SELECTED PASSAGE =>
☆ ☆ ☆ ☆
Polyamide nucleic acid-DNA chimera lacking the phosphate backbone are novel primers for polymerase reaction catalyzed by DNA polymerases.

A peptide nucleic acid (PNA) oligomer, an analogue of DNA, was examined for its ability to function as a primer or a template to support DNA synthesis catalyzed by DNA polymerases. The analogue, (PNA)19-TpG-OH, comprised of 19 bases in the form of PNA followed by a dinucleotide (TpG-OH) with a single phosphate and a free 3'OH terminus, was recognized as a bona fide primer by 2 reverse transcriptases and also by the Klenow fragment of E. coli DNA polymerase I. The 21-mer PNA chimera is extended on both RNA and DNA templates by all three polymerases. The specificity of binding of the PNA chimeric primer/DNA template at the template-primer binding site of the enzyme was shown by its photo-cross-linking ability to the enzyme which could be effectively competed out by another TP but not by template or primer alone. Furthermore, the chimeric TP-enzyme covalent complex was found to be catalytically active as judged by its ability to incorporate one nucleotide onto the 3'OH terminus of the immobilized primer. PNA sequences were also recognized as template when annealed with a DNA primer. These observations are in variance with the conventional suggestion that the phosphate backbone in the duplex region is essential for recognition and binding by DNA polymerases. The efficient extension of (PNA)19-TpG-OH suggests that the diameter of the duplex region of template primer rather than the phosphate backbone may be sufficient for recognition by DNA polymerases.
☆ ☆ ☆ ☆
SUPPLIED RECORDS =>

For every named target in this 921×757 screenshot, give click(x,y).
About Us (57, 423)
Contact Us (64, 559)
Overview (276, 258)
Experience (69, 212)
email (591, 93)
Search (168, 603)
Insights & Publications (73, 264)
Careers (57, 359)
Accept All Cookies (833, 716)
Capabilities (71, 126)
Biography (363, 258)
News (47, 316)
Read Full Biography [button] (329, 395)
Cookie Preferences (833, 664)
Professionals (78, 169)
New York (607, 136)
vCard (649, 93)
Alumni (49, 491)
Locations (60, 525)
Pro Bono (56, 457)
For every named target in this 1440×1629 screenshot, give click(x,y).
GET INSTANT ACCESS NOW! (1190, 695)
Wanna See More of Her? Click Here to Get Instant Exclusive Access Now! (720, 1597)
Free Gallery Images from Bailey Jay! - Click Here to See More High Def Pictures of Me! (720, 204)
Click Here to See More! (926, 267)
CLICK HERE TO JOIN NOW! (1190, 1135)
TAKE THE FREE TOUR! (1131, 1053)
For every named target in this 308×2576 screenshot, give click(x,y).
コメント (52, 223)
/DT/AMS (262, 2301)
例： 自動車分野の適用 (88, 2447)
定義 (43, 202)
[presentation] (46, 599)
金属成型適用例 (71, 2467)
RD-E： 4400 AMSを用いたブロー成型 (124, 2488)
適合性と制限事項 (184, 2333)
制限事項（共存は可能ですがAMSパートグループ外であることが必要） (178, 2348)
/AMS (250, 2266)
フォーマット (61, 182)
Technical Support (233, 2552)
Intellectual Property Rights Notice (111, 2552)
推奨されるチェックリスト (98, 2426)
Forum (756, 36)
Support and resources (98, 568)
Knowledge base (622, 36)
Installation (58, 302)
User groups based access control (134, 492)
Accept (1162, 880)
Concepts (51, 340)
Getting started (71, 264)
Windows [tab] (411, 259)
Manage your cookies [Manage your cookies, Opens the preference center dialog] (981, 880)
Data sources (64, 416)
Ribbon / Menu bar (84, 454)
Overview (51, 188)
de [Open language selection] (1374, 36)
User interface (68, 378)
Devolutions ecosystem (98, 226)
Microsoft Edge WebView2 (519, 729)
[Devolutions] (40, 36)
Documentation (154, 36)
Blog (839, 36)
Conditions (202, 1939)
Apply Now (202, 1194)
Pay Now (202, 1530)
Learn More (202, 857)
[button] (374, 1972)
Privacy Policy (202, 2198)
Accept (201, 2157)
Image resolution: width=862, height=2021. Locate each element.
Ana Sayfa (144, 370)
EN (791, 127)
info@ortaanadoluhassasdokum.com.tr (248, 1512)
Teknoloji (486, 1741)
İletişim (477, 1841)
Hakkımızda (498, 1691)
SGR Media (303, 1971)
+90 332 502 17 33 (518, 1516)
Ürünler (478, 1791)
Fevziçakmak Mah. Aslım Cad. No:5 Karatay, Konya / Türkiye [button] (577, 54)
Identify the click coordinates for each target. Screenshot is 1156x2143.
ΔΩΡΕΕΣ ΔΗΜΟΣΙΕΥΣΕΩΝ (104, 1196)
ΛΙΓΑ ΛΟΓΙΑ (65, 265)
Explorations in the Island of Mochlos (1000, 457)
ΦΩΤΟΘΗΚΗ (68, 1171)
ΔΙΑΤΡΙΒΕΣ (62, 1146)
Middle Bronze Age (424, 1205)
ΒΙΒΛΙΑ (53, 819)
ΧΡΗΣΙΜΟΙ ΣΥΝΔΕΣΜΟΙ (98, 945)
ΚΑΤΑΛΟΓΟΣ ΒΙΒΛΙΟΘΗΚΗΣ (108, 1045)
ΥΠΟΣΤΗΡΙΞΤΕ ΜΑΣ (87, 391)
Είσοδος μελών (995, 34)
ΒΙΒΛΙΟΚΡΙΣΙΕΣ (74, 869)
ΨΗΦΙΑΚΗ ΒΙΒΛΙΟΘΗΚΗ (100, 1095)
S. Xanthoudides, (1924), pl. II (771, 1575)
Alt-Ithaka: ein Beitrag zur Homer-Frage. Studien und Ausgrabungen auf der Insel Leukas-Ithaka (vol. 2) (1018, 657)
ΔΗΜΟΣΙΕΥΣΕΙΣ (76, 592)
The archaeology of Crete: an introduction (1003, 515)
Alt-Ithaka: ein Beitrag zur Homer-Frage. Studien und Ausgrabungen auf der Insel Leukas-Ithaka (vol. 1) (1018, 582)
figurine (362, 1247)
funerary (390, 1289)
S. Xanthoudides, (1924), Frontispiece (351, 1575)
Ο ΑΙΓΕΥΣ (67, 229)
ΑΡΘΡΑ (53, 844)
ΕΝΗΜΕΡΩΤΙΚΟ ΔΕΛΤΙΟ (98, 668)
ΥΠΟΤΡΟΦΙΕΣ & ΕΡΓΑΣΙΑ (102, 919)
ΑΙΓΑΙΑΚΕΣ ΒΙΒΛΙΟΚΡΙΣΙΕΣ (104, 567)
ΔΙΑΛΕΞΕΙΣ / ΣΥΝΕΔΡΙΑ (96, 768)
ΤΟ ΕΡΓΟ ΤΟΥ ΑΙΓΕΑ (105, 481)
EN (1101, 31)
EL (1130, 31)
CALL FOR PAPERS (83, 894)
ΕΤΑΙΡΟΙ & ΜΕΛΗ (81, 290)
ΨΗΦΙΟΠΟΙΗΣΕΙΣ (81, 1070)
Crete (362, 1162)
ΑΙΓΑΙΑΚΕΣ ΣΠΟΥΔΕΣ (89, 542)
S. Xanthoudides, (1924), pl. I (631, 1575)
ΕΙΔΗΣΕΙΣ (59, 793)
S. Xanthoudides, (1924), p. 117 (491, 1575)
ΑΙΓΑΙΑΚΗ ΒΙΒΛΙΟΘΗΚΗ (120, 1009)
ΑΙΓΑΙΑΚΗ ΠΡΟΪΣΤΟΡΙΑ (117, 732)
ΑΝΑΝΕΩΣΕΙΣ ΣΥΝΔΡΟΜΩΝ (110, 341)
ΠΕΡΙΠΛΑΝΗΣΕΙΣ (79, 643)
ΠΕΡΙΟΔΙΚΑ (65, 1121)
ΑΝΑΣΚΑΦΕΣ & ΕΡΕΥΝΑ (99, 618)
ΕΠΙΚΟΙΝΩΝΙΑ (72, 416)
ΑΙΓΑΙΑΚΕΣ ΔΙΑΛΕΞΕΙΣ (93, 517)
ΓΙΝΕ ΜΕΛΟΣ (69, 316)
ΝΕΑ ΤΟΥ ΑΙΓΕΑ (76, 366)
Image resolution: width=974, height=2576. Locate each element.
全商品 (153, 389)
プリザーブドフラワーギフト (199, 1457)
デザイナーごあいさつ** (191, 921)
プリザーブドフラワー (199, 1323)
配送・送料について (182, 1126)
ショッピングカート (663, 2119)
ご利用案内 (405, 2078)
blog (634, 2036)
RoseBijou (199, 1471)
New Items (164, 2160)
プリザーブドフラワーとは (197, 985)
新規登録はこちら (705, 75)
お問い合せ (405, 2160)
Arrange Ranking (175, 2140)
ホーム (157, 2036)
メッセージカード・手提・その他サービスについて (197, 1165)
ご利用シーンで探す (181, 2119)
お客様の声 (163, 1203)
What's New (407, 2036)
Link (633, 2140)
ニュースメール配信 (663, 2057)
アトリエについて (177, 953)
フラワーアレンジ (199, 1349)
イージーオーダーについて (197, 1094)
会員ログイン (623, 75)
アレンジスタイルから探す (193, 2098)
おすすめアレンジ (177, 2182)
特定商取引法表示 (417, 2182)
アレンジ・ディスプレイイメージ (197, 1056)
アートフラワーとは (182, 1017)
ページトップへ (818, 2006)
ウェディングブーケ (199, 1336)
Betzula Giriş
☆ ☆ ☆ ☆
WORK REQUIRED =>
Rewrite the paragraph beginning "A peptide nucleic acid (PNA) oligomer" from the PNA primer abstract above as a short bulleted list that keeps its main findings.

REPLY TO THE EXERCISE =>
- A PNA oligomer, a DNA analogue, was tested as a primer and as a template for DNA synthesis by DNA polymerases.
- The 21-mer chimera (PNA)19-TpG-OH has 19 PNA bases followed by a dinucleotide with one phosphate and a free 3'OH end.
- Two reverse transcriptases and the Klenow fragment of E. coli DNA polymerase I recognized it as a genuine primer and extended it on both RNA and DNA templates.
- It bound specifically at the enzyme's template-primer site. Its photo-cross-linking to the enzyme was competed out by another template-primer but not by template or primer alone.
- The cross-linked complex was catalytically active and added one nucleotide to the primer's 3'OH end.
- PNA sequences also served as templates when annealed to a DNA primer.
- These results contradict the view that polymerases need a phosphate backbone in the duplex region. The diameter of the template-primer duplex may be sufficient for recognition.